- _DATA ENTRIES_
--------

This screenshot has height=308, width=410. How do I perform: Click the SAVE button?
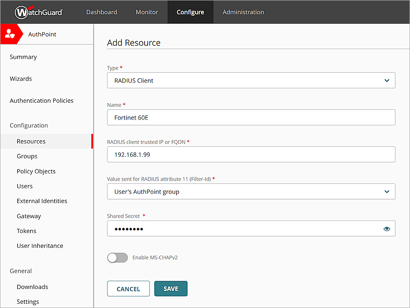[x=170, y=288]
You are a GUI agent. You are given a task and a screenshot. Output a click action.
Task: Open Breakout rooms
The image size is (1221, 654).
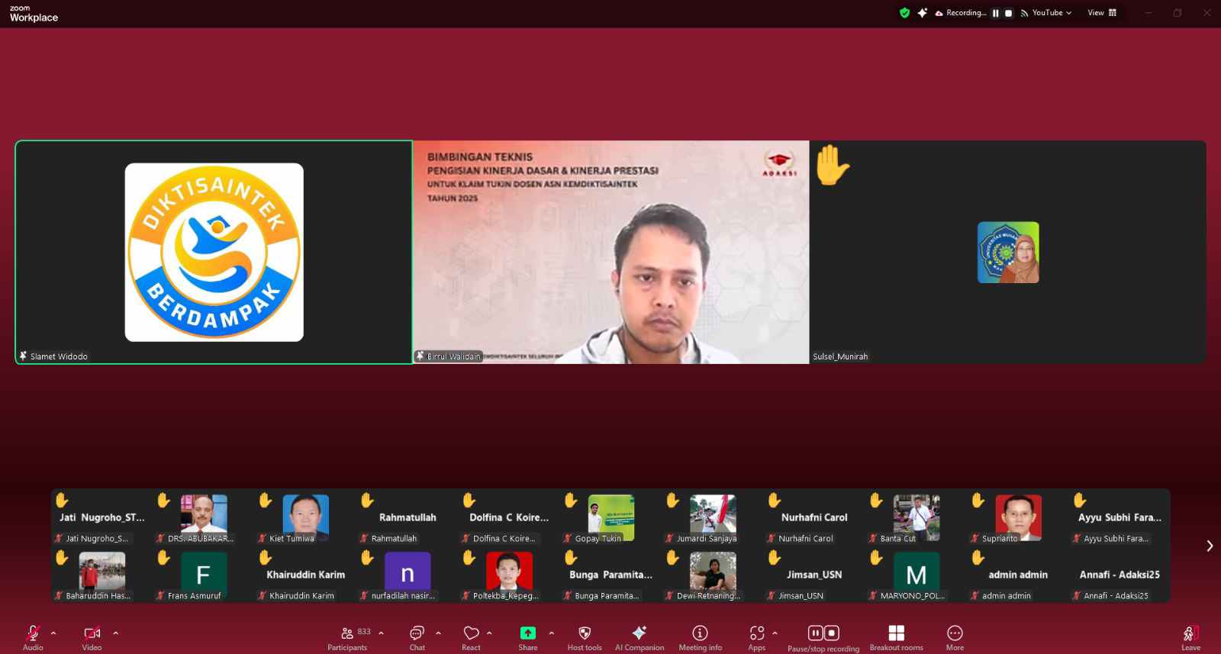coord(896,637)
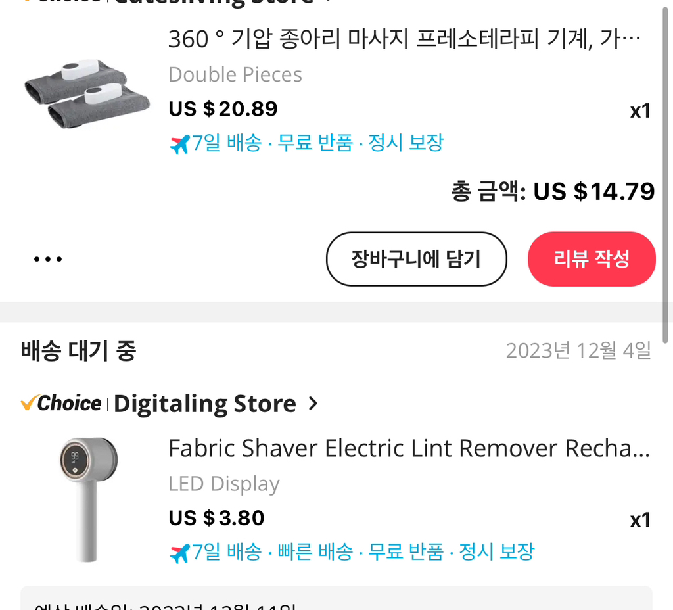Select the Choice badge next to Digitaling Store
This screenshot has width=673, height=610.
point(61,403)
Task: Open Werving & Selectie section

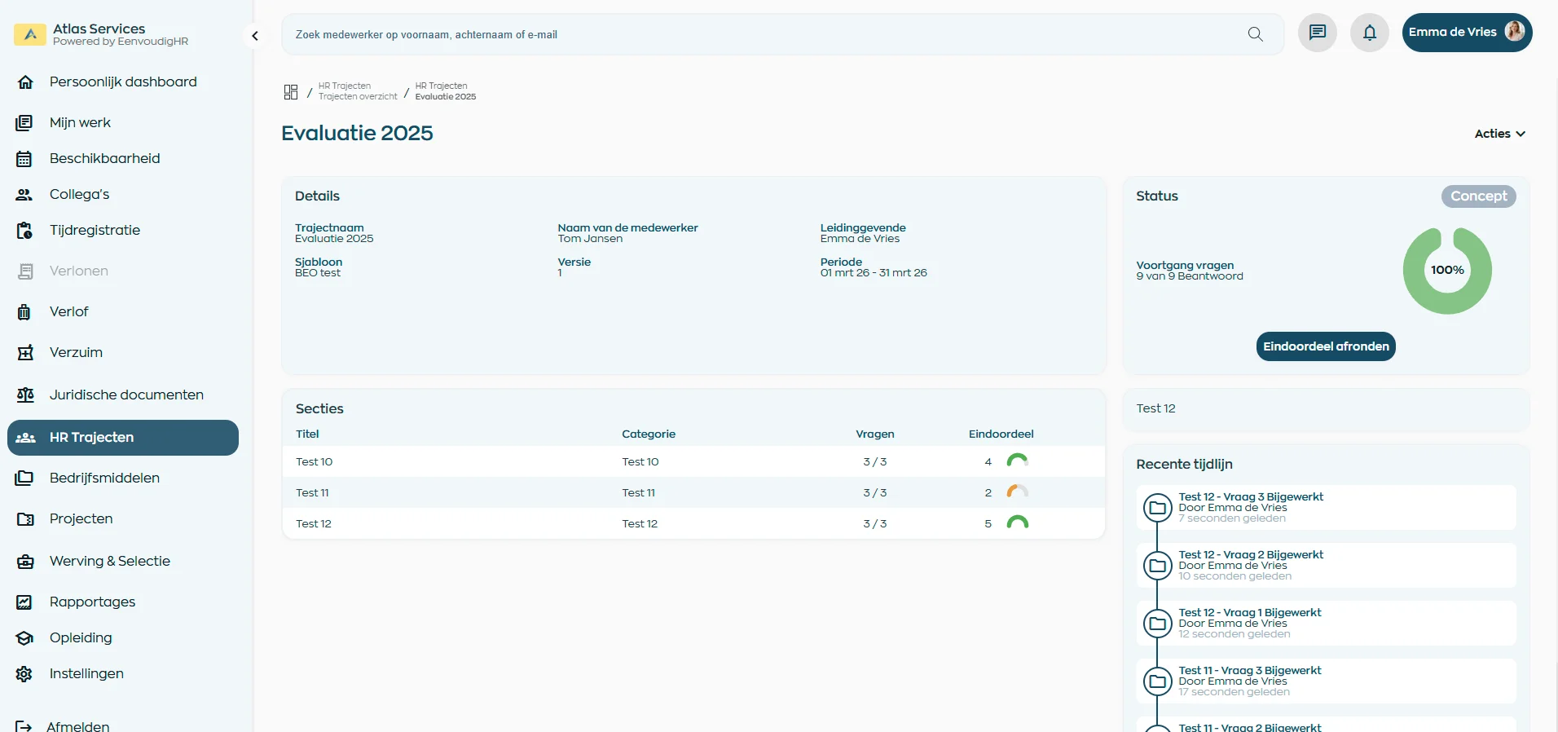Action: coord(109,562)
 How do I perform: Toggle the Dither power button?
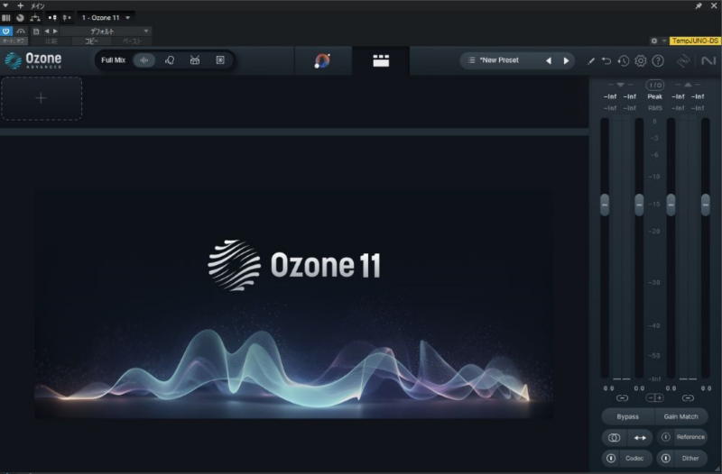[666, 458]
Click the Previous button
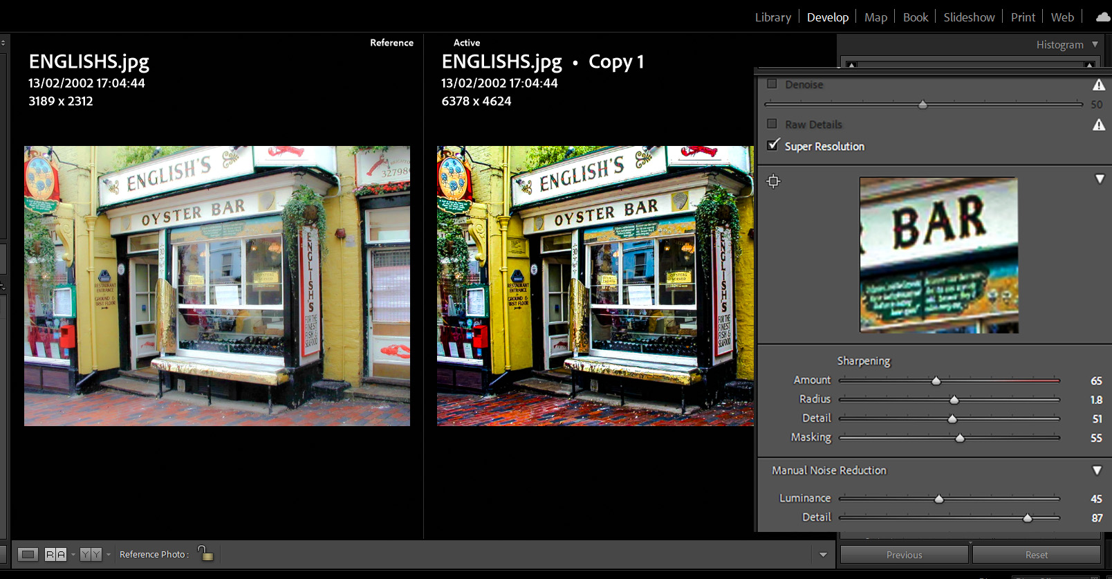This screenshot has width=1112, height=579. 904,555
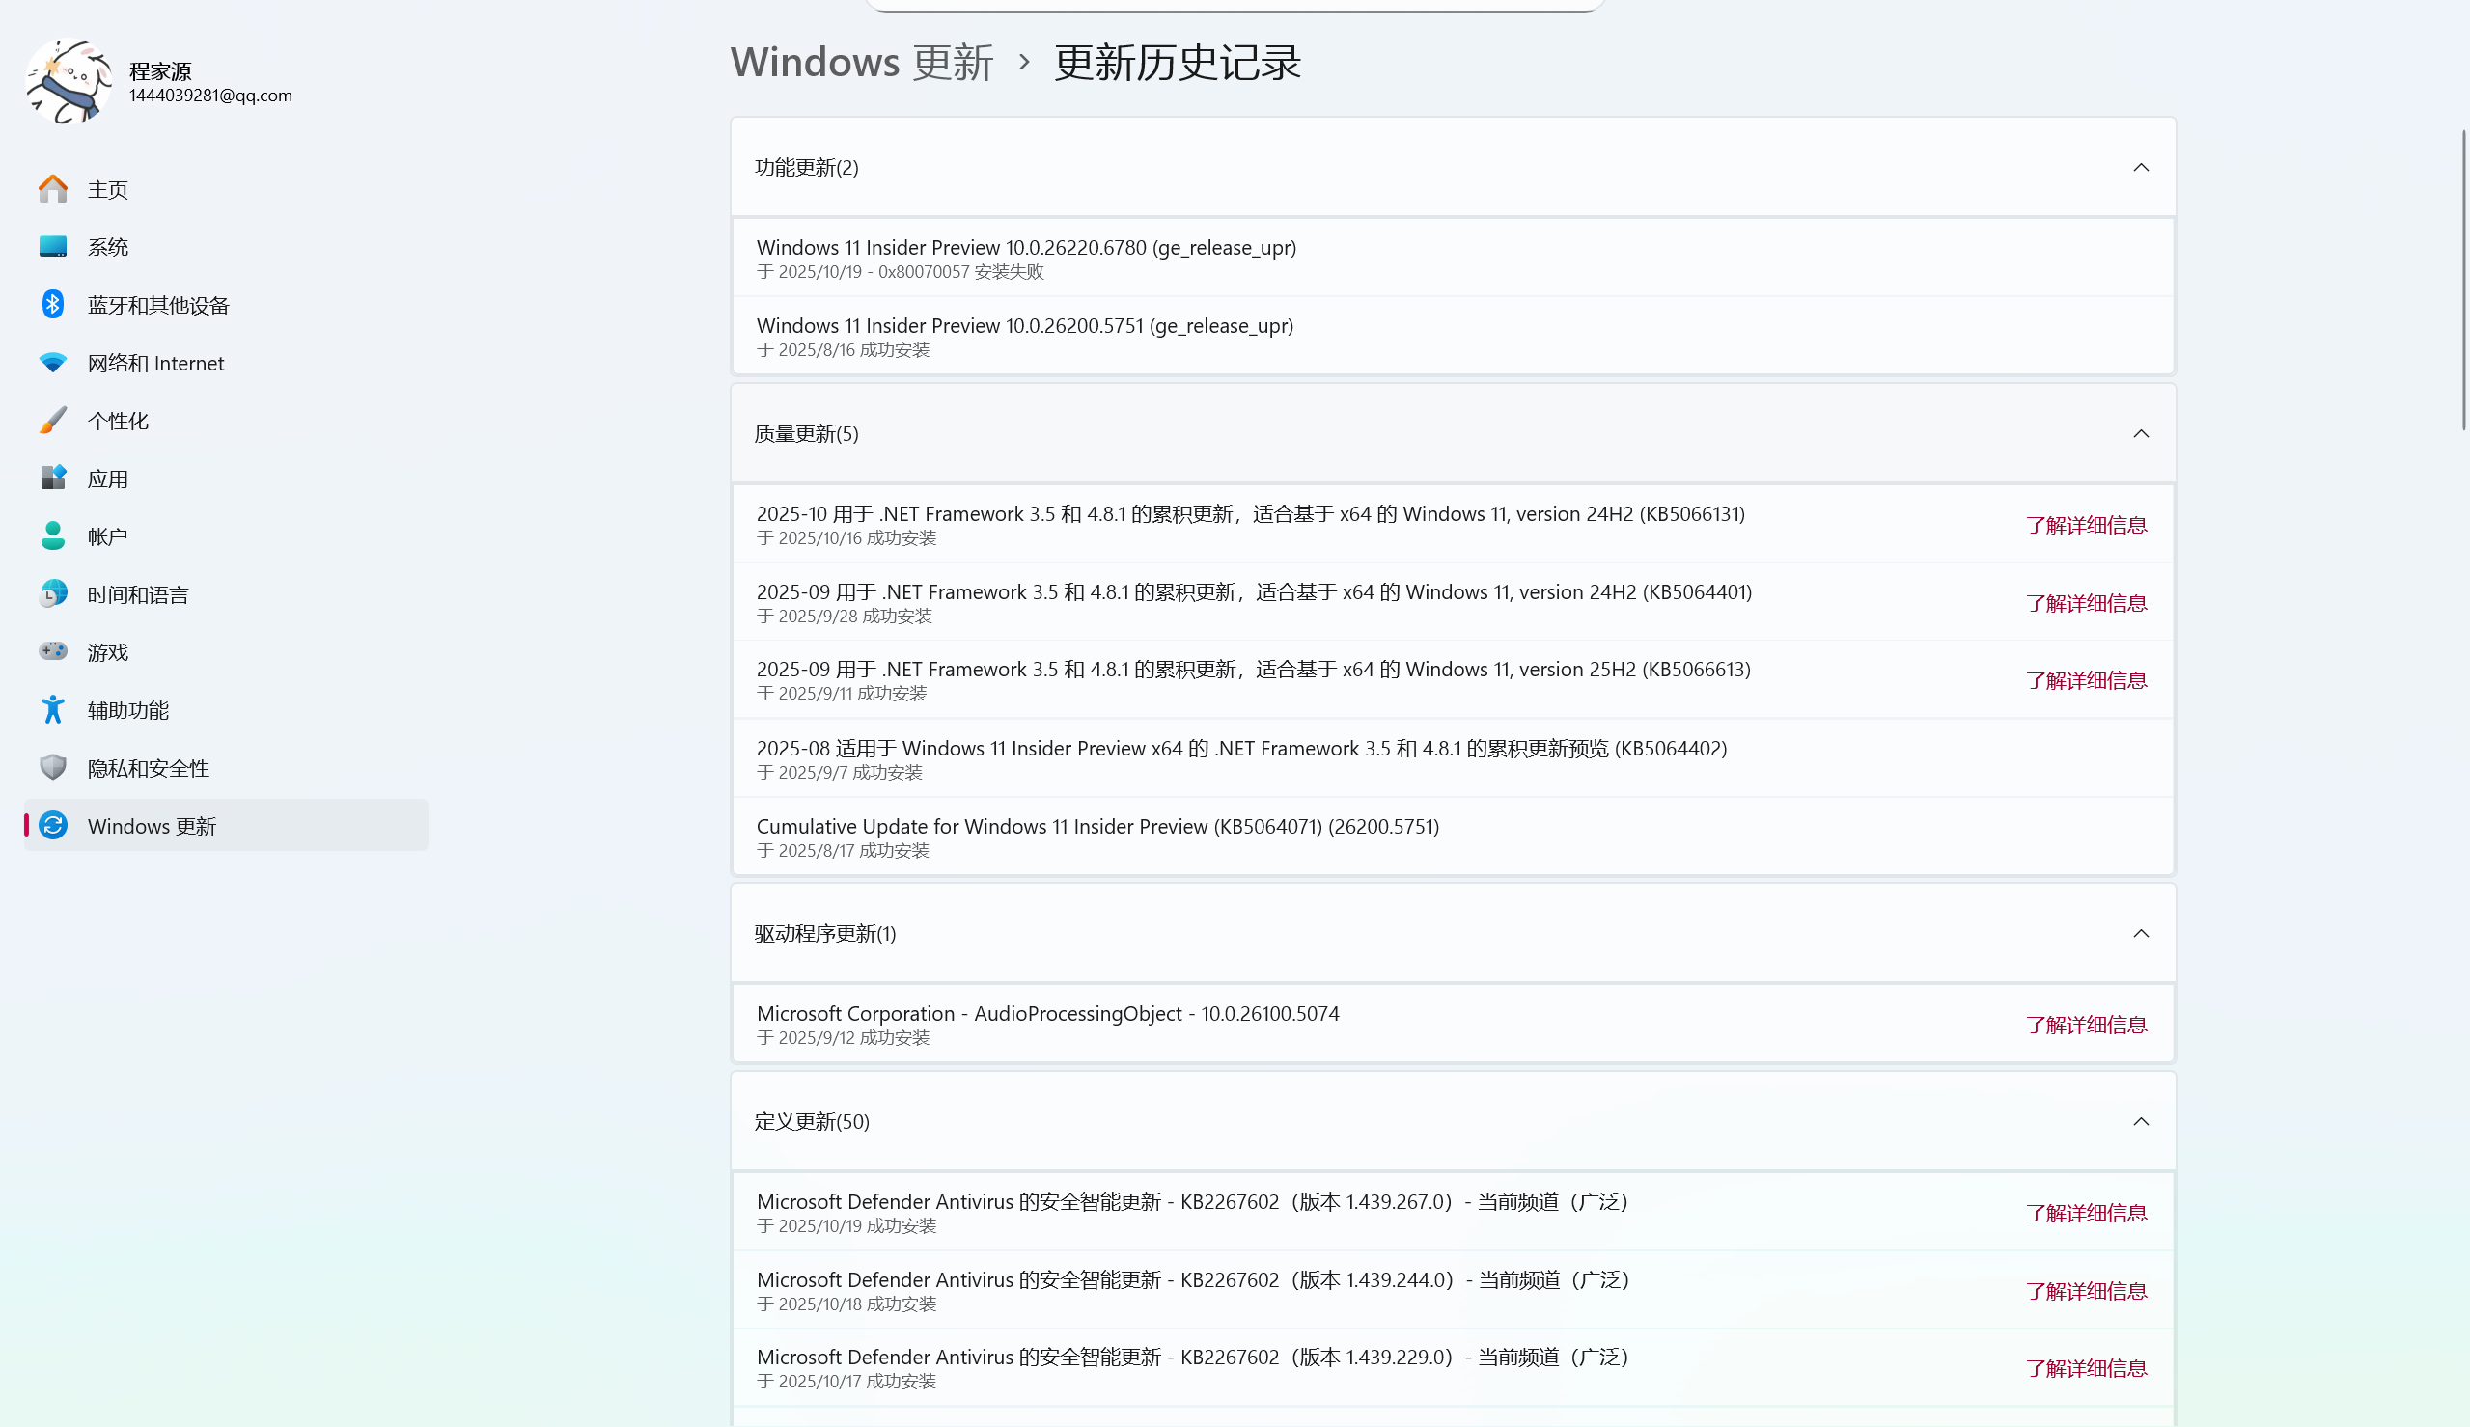Click Windows 更新 breadcrumb in the title
Viewport: 2470px width, 1427px height.
click(862, 63)
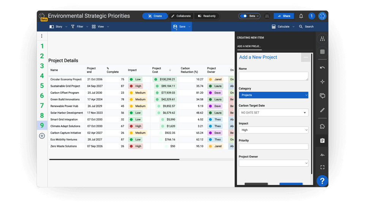Switch to Collaborate mode
This screenshot has width=365, height=206.
click(x=181, y=16)
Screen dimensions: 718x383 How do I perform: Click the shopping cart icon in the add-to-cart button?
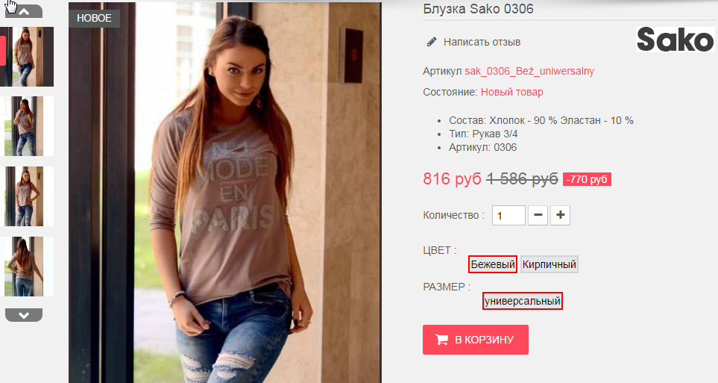tap(441, 340)
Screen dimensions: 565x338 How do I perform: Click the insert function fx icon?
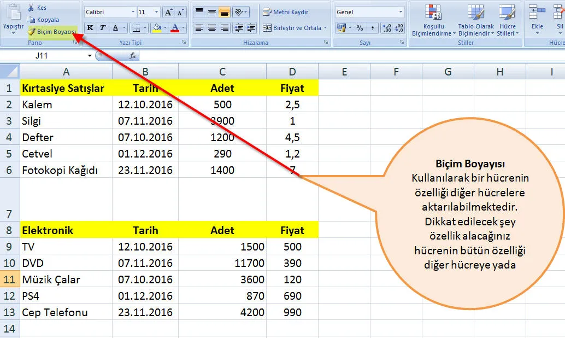[132, 56]
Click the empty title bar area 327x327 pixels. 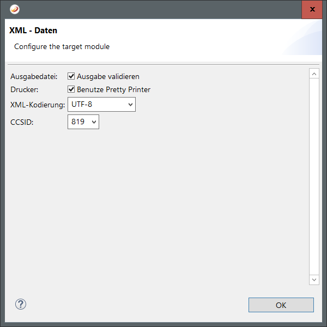click(x=164, y=9)
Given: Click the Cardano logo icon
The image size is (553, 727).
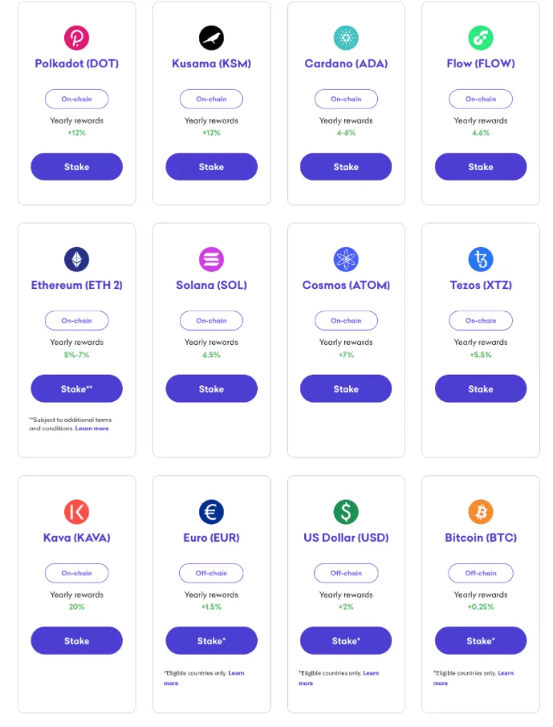Looking at the screenshot, I should pyautogui.click(x=346, y=38).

--------

- _TO BE DONE_
Starting at the line that contains "Given: Click the Cardano logo icon" and ending with the final line above, present the lines as a Markdown table with the columns Row and Line, omitting any blank lines. Leave the pictures out.

- _RESULT BELOW_
| Row | Line |
|---|---|
| 1 | Given: Click the Cardano logo icon |
| 2 | The image size is (553, 727). |
| 3 | Looking at the screenshot, I should pyautogui.click(x=346, y=38). |